EXCERPTED RECORDS Block Start
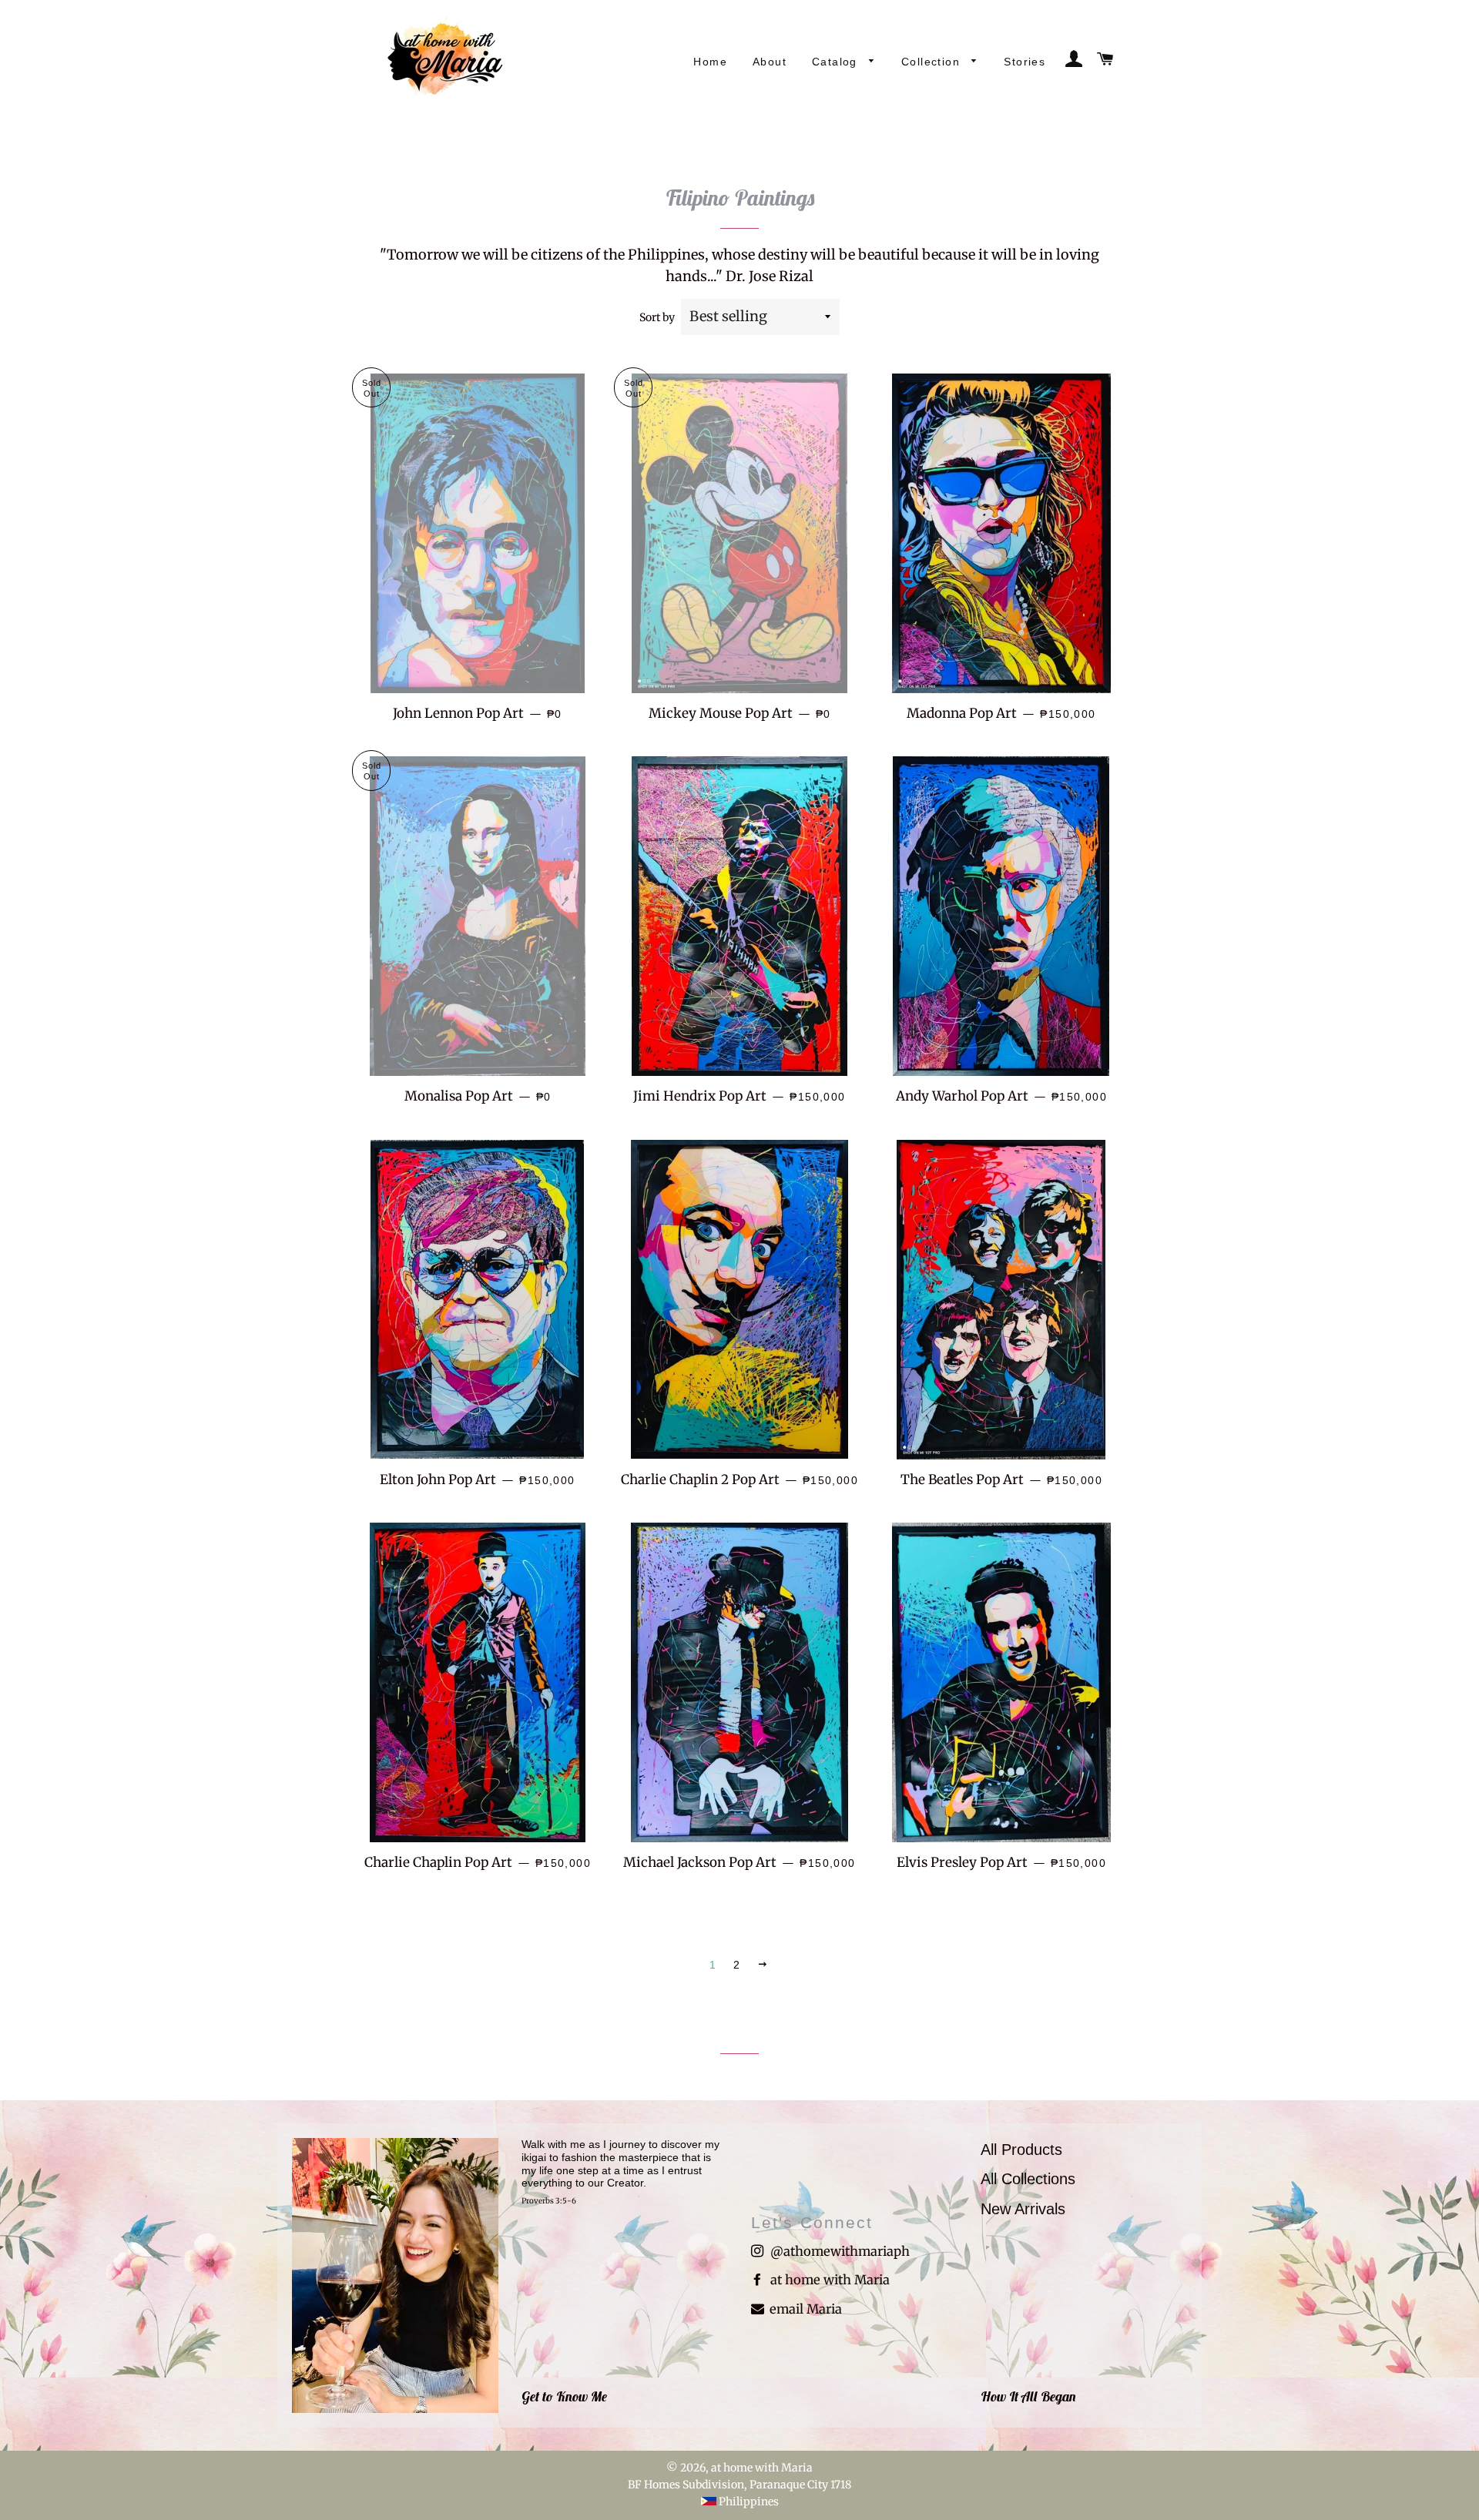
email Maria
EXCERPTED RECORDS Block End
EXCERPTED RECORDS Block Start
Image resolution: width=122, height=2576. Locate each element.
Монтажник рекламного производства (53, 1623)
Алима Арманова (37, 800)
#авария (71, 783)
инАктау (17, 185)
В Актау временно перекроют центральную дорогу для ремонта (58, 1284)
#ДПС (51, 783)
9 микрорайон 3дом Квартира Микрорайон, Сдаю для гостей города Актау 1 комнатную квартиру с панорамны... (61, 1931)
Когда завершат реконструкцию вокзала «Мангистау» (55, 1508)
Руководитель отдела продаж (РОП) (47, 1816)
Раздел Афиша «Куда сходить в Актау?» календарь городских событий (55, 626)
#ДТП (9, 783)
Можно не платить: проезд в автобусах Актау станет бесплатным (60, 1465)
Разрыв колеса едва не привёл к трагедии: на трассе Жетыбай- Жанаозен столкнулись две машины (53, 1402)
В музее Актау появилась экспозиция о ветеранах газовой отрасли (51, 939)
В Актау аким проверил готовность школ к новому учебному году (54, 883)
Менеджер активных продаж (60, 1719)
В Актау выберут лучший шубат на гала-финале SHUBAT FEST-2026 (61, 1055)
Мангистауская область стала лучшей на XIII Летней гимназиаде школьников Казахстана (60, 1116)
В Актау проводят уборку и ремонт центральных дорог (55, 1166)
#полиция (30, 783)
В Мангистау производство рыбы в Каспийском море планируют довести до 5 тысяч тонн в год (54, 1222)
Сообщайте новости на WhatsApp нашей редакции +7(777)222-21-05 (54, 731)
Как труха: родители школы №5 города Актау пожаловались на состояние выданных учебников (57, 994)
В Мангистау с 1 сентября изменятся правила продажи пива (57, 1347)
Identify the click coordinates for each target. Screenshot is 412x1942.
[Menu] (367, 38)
EXCERPTED RECORDS Block End
PROBLEM STATEMENT: As listed above, the lines from the line with "Руководитель отдела продаж (РОП) (47, 1816)" to the line with "Можно не платить: проезд" are to be echoed exactly, with both ends included and nothing added.

OUTPUT OF THE TASK:
Руководитель отдела продаж (РОП) (47, 1816)
Раздел Афиша «Куда сходить в Актау?» календарь городских событий (55, 626)
#ДТП (9, 783)
Можно не платить: проезд в автобусах Актау станет бесплатным (60, 1465)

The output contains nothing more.